The contents of Cr were higher in the roots of B. juncea, T. aestivum and H. vulgare than in the aerial parts (i.e., stem, leaves and fruits), indicating that the roots act as barrier for translocation and protect the edible parts from toxic contamination [2]. Deprived translocation of Cr to the shoots and leaves could be due to the sequesterization of most of the Cr in the vacuoles of the root cells to render it non-toxic, which may be a natural protective response of this plant [23]. It must be noted that Cr is a toxic and non-essential element to plants and hence the plants may not possess any specific mechanism to transport the Cr [18,34]. The content of Cd, Cr, Cu, Fe, Mn, Pb and Zn were less in the fruits of B. juncea, T. aestivum and H. vulgare and it is likely due to increases in cation-exchange capacity of the soil, which will decrease the uptake of Cd, Cr, Cu, Fe, Mn, Pb and Zn into B. juncea, T. aestivum and H. vulgare plants. Therefore, among B. juncea, T. aestivum and H. vulgare, B. juncea was found most efficient compared to T. aestivum and H. vulgare to translocate and tolerate the metals contents after irrigation with glass industry effluent.

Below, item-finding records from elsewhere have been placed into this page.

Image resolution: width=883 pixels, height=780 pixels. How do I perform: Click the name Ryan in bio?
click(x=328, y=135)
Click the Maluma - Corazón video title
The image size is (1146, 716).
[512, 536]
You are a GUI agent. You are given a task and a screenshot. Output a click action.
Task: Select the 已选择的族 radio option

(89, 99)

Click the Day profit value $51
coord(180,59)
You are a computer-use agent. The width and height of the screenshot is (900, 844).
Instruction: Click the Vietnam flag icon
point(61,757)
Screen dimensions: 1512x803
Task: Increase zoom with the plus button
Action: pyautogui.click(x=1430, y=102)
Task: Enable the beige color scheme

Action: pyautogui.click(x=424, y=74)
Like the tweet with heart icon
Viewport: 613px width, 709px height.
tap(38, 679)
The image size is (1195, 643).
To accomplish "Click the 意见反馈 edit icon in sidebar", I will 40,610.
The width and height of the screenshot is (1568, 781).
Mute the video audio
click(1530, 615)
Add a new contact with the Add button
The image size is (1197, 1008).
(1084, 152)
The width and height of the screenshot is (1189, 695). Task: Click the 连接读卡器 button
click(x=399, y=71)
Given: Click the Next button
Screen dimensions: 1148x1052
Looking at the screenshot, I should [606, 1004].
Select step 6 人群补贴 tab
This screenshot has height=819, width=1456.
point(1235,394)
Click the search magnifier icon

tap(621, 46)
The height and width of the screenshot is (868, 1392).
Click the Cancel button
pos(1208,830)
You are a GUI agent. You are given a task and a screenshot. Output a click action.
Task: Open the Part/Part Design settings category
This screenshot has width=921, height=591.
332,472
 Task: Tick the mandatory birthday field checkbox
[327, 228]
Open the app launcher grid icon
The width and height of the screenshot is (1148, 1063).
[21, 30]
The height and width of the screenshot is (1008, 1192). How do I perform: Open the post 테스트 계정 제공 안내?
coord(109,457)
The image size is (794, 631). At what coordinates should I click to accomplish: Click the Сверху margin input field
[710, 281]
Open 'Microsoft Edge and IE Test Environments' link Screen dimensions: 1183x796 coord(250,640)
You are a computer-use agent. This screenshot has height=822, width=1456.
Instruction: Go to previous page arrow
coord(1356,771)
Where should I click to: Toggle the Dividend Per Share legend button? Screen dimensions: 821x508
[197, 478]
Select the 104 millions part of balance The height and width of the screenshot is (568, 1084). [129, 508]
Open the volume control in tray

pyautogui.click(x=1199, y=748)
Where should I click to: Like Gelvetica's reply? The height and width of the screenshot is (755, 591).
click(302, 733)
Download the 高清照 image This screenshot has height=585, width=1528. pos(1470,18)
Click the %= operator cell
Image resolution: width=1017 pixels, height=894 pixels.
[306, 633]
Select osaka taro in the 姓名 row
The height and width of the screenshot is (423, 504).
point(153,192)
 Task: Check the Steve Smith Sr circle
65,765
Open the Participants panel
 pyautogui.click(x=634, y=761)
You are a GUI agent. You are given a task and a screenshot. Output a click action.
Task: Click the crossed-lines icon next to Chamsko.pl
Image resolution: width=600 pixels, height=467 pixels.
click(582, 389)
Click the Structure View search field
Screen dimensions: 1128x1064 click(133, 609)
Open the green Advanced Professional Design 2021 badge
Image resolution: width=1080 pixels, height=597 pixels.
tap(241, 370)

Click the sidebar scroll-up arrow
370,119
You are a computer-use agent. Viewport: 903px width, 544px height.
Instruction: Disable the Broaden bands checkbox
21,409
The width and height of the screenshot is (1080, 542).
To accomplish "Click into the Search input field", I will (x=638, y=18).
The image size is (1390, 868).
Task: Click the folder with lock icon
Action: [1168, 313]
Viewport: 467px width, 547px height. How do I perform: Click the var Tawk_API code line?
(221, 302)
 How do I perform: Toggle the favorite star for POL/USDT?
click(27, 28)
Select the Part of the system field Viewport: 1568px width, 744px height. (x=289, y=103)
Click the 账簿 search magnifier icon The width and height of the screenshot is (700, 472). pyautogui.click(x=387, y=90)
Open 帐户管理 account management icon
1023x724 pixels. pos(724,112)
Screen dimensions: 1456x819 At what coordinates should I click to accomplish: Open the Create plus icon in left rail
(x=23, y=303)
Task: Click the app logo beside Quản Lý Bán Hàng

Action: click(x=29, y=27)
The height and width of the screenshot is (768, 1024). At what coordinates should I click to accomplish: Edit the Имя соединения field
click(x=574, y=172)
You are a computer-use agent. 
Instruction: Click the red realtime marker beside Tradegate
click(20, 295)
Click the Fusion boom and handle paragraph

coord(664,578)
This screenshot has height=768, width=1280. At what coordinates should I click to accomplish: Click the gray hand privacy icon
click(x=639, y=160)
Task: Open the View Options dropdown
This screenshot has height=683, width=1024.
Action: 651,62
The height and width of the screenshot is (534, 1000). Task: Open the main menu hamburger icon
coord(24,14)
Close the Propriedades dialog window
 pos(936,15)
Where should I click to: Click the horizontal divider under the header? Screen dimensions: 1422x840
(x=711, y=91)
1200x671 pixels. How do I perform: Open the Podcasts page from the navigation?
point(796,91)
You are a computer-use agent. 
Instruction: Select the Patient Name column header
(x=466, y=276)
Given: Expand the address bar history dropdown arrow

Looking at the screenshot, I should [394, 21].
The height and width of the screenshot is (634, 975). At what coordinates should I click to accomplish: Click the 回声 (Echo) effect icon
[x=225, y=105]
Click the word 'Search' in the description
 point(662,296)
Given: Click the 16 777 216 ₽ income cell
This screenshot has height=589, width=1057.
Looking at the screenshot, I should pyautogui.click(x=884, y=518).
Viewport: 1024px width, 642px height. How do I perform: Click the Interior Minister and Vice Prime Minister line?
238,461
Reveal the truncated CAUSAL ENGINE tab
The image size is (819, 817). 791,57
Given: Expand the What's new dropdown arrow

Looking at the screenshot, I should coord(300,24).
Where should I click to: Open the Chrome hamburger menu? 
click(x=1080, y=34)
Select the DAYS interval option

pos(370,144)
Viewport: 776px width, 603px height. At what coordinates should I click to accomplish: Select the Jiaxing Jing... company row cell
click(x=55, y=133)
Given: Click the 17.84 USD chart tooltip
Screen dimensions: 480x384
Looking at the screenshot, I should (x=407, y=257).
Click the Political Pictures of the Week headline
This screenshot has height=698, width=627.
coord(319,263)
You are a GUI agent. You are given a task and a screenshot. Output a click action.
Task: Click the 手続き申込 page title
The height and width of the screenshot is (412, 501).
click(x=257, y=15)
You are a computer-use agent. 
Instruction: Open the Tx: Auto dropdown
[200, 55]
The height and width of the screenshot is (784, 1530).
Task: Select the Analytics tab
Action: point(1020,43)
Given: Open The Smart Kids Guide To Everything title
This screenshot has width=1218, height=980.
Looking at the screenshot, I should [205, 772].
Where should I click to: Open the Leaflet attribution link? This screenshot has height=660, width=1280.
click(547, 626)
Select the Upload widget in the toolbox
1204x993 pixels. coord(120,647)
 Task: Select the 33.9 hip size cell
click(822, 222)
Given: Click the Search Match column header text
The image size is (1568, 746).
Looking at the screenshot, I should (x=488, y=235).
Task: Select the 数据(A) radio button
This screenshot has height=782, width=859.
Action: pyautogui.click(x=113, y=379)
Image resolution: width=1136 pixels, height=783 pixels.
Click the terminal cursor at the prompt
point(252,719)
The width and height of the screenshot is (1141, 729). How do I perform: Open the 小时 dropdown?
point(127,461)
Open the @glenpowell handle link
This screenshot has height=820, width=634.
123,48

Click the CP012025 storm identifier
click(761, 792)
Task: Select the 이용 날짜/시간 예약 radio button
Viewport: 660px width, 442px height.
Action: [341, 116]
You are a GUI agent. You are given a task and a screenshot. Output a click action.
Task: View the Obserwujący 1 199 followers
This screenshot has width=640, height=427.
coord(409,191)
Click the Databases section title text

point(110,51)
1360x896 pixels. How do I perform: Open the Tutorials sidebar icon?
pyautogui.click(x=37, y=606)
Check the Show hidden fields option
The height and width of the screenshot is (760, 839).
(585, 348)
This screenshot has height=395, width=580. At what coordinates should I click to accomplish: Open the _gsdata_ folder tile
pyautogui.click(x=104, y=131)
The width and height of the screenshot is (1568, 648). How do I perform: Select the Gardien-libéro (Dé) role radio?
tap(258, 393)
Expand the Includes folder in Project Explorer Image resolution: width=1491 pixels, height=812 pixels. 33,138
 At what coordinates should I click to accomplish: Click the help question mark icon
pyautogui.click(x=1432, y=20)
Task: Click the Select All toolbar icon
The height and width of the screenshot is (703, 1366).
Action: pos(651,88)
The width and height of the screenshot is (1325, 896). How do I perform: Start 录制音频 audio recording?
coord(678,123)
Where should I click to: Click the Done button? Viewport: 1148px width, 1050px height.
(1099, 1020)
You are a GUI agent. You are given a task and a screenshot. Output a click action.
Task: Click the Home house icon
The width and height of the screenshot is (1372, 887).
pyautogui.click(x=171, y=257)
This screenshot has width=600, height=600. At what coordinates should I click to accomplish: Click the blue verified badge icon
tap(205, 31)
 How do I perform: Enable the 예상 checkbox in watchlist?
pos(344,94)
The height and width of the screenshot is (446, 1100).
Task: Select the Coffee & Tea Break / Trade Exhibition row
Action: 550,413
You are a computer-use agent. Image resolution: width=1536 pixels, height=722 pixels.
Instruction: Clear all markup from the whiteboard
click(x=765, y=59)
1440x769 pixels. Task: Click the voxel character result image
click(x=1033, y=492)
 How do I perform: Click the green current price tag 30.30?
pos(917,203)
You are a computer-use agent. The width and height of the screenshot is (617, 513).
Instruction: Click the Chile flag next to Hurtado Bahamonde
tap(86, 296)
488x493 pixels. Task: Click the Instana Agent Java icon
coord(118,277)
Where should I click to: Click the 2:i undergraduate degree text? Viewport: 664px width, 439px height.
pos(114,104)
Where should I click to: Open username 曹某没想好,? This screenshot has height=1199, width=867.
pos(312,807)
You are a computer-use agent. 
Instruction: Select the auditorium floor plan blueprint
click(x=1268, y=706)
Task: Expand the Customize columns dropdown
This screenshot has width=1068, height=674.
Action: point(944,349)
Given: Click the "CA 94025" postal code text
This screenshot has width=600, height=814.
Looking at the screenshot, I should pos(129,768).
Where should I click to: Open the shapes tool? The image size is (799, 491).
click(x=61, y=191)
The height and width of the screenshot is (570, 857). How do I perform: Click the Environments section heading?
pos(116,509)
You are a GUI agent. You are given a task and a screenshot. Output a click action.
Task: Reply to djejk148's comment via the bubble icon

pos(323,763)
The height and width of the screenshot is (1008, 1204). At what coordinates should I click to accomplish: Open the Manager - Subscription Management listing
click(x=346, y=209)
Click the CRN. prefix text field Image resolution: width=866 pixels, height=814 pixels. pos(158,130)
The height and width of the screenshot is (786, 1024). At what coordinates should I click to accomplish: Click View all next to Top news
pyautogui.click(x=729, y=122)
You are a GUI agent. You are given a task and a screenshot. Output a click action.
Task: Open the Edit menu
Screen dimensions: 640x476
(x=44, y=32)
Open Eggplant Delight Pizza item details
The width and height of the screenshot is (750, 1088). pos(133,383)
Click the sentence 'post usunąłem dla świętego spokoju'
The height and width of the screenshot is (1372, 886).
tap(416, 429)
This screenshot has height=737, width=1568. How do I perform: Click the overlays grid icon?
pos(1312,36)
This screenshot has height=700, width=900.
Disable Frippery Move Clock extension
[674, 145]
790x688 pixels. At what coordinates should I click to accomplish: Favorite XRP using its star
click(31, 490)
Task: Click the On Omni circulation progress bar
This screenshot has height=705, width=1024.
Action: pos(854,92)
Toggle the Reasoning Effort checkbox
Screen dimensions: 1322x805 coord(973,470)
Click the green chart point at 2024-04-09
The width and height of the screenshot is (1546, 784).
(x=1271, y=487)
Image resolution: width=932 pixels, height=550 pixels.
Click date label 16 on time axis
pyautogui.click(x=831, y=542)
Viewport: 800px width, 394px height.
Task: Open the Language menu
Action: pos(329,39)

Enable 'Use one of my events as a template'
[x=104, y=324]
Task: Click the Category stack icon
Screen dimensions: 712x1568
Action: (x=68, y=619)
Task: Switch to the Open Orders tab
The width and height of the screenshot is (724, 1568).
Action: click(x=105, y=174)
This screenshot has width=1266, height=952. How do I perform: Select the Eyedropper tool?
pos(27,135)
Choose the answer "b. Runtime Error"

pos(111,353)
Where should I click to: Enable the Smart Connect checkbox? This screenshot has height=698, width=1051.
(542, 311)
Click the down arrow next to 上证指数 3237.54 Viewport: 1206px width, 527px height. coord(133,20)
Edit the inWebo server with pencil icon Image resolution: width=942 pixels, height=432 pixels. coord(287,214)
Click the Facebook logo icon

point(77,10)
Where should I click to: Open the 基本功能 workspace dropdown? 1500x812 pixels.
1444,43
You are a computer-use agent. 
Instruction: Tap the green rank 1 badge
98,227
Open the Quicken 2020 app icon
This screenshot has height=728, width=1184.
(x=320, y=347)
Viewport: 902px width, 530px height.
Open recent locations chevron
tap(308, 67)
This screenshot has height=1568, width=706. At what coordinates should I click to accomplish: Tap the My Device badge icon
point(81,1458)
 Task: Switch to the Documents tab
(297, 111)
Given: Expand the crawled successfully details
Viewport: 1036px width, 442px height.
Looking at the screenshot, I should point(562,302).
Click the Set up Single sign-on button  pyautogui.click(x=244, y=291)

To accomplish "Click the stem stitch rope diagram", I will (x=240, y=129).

Although the contents of Cr, Cu, Mn and Zn except Cd in B. juncea, T. aestivum and H. vulgare was noted below the permissible limit of FAO/WHO standards for Cd (0.20 mg Kg-1), Cr (2.30 mg Kg-1), Cu (40.00 mg Kg-1) and Zn (60.00 mg Kg-1) [27]. But long-term application of glass industry effluent in the cultivation of B. juncea, T. aestivum and H. vulgare would carry a risk of progressive accumulation of these heavy metals to toxic levels. The findings are in agreement with Chandra et al. [30] who reported the higher content of heavy metals in wheat (Triticum aestivum L.) and Indian mustard (Brassica campestris L.) irrigated with distillery and tannery effluents.
Conclusion
This study concluded that glass industry effluent irrigation significantly (P<0.05/P0.01) changed the soil properties specially increased the contents of different heavy metals viz., Cd, Cr, Cu, Fe, Mn, Pb and Zn in the soil and further in B. juncea, T. aestivum and H. vulgare. The accumulation and translocation of heavy metals were found to be plant part specific and varied from species to species and it is likely due to the uptake efficiency and tolerance capability of different species. The most accumulation of Cd, Cr, Cu, Fe, Mn, Pb and Zn were recorded in B. juncea while the least was in T. aestivum. The contents of Cr, Cu, Mn and Zn except Cd in B. juncea, T. aestivum and H. vulgare was noted below the permissible limit of FAO/WHO standards but continuous use of glass industry effluent of these crops would increase these metals in these crop plants. Therefore, care should be taken before the use of glass industry effluent in the cultivation of agricultural crops like B. juncea, T. aestivum and H. vulgare crops. Further studies are required on the use of glass industry effluent in the cultivation of different agricultural crops and their health effects after consumption.